I was thinking of spray foam?


----------



## oh'mike (Sep 18, 2009)

We have some real experienced insulation workers here---let's see what the pros recommend--I've had to deal with that poor design in the past----not easy---


----------



## hand drive (Apr 21, 2012)

spray foam will give the best r value for the confined space. there is also an attic crawlspace above where you tore down the drywall, you can see the T&G flooring and there should be an access to get in there. you will need to insulate the walls where that attic meets the bedroom walls also. so insulate the overhang from below and then insulate from inside the attic space...


----------



## Mperez1202 (Dec 23, 2012)

Actually the part of the sheetrock thats torn down is the front bedroom floor. That tongue and groove is the subfloor and htere is hardwood floors on top.


----------



## joecaption (Nov 30, 2011)

Why would someone use vented soffit material when there's to way to vent it?
It's just letting in cold air.


----------



## hand drive (Apr 21, 2012)

ok, kind of hard to get (one picture) from all of the pics. the part I'm seeing that overhangs the house, the third pic looks like it has an attic, does it? is there a wall soffit vent at the top of that roof where it meets the house?

^ Exactly Joe, what I was wondering too


----------



## Mperez1202 (Dec 23, 2012)

Looks like a poor design but that's what I was also thinking. There is 1/4 inch plywood under ther vented soffit material with no vent holes that's I know of in the plywood. There is still a lot of cold air that is coming in from i gues the seams of the plywood. What I was wondering is could I totally seal off the entire area of the soffit so no cold air is seeping in and then have spray foam on the wall extending down from the bedroom and then to block off the space in joists that goes from the garage to the soffit. Sounds a little confusing but I just want to be sure that I should not be concerned with venting that area.


----------



## pro handyman (Dec 18, 2012)

Your best bet is to have it spray foamed. That will completely seal it off. Only other thing I could think to do that would help is. Remove soffit and plywood put plastic up sealing all seams and edges with tape. Then try and fill it with blown in insulation.


----------



## pro handyman (Dec 18, 2012)

Also its code to have plastic that sealed with tape at seams and around edges in attached garages. Cause of carbon monoxide from could get into living space and kill you.


----------



## gordieax (May 29, 2012)

Is the entire floor over the garage insulated? If not, it needs to have as much insulation as possible.


----------



## Mperez1202 (Dec 23, 2012)

Yes , the floor is insulated but it is old and looks like its not doing much. I plan on tearing down the entire garage ceiling and insulation and having it all spray foamed. My main concern was the cold air that seems to be coming in from the soffitt its running up the exterior bedroom wall and through the wood floor. So I would need to toatally seal off or insulate that soffit area to prevent that cold air from coming in.


----------



## Develin (Dec 21, 2012)

If it's really just the floors that get cold and there isn't any damp creeping in... I'd be more inclined to put down some rugs... Saves effort and money. If the problem is damp I'd probably just rip everything and start all over again. The suggestions above about putting in new plastic soffits is pretty stellar advice... but that's just my opinion, there are plenty of viable options.

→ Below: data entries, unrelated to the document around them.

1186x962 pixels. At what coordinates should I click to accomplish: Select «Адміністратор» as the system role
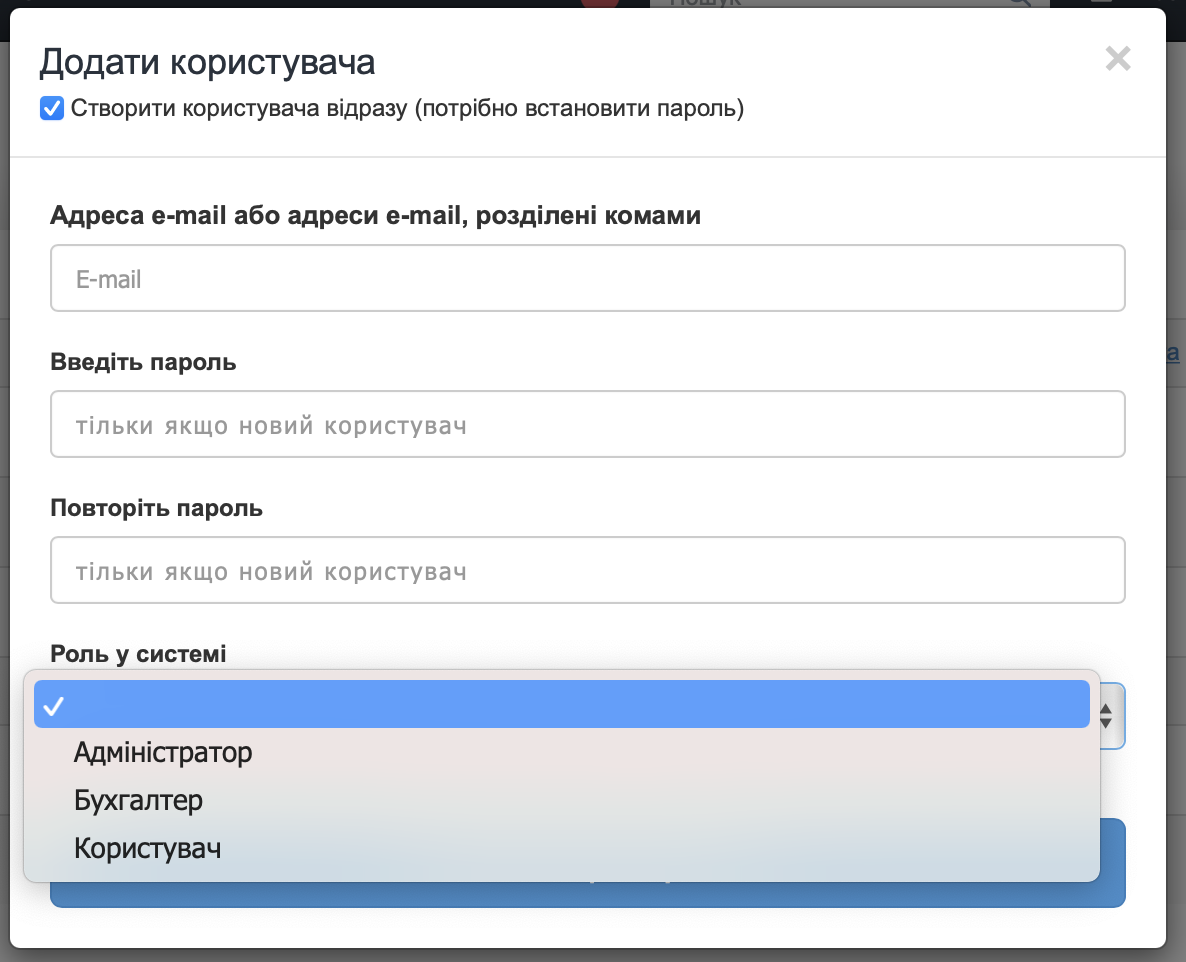click(x=162, y=752)
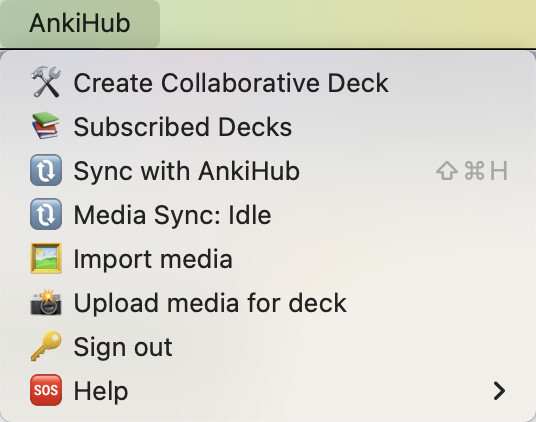Open the AnkiHub menu in the menu bar
The image size is (536, 422).
point(80,23)
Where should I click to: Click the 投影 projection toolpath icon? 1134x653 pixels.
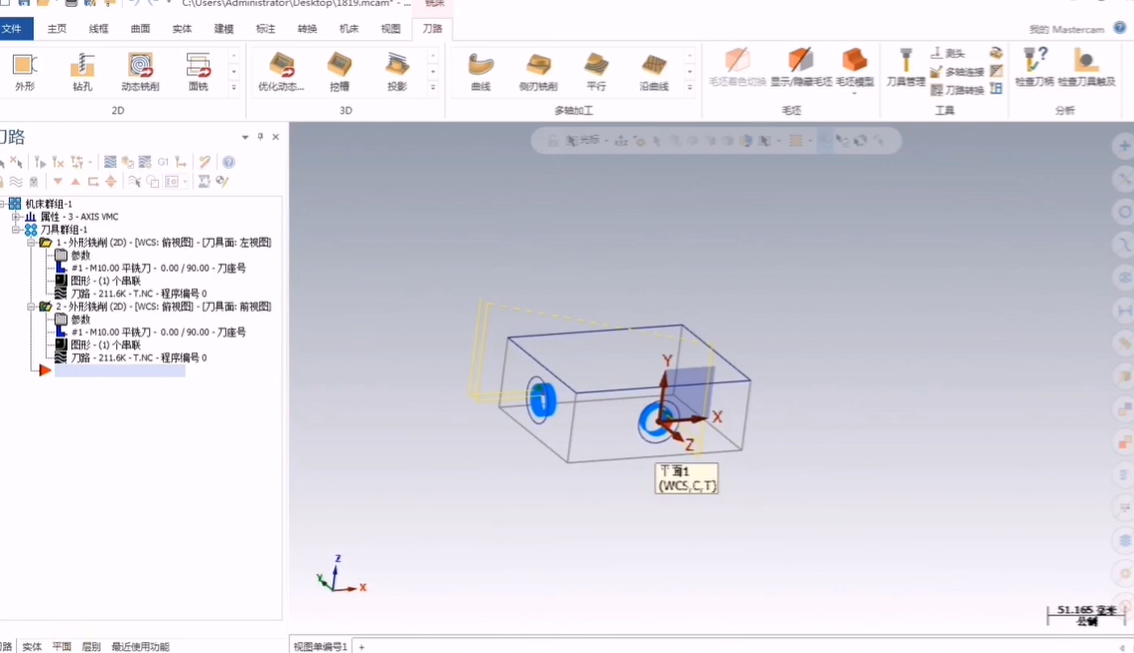coord(397,69)
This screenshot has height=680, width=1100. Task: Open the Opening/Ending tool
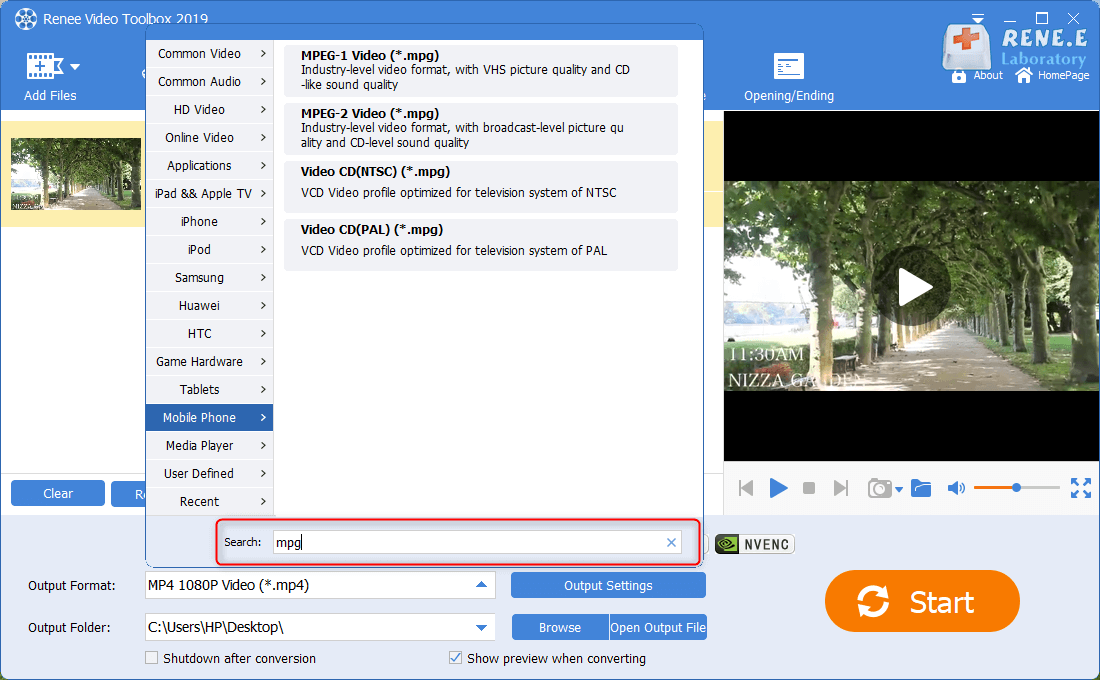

As long as there's no damp and ambient temperature is all right I don't think it's that big of a problem.


----------



## hand drive (Apr 21, 2012)

Develin said:


> If it's really just the floors that get cold and there isn't any damp creeping in... I'd be more inclined to put down some rugs... Saves effort and money. If the problem is damp I'd probably just rip everything and start all over again. The suggestions above about putting in new plastic soffits is pretty stellar advice... but that's just my opinion, there are plenty of viable options.
> 
> As long as there's no damp and ambient temperature is all right I don't think it's that big of a problem.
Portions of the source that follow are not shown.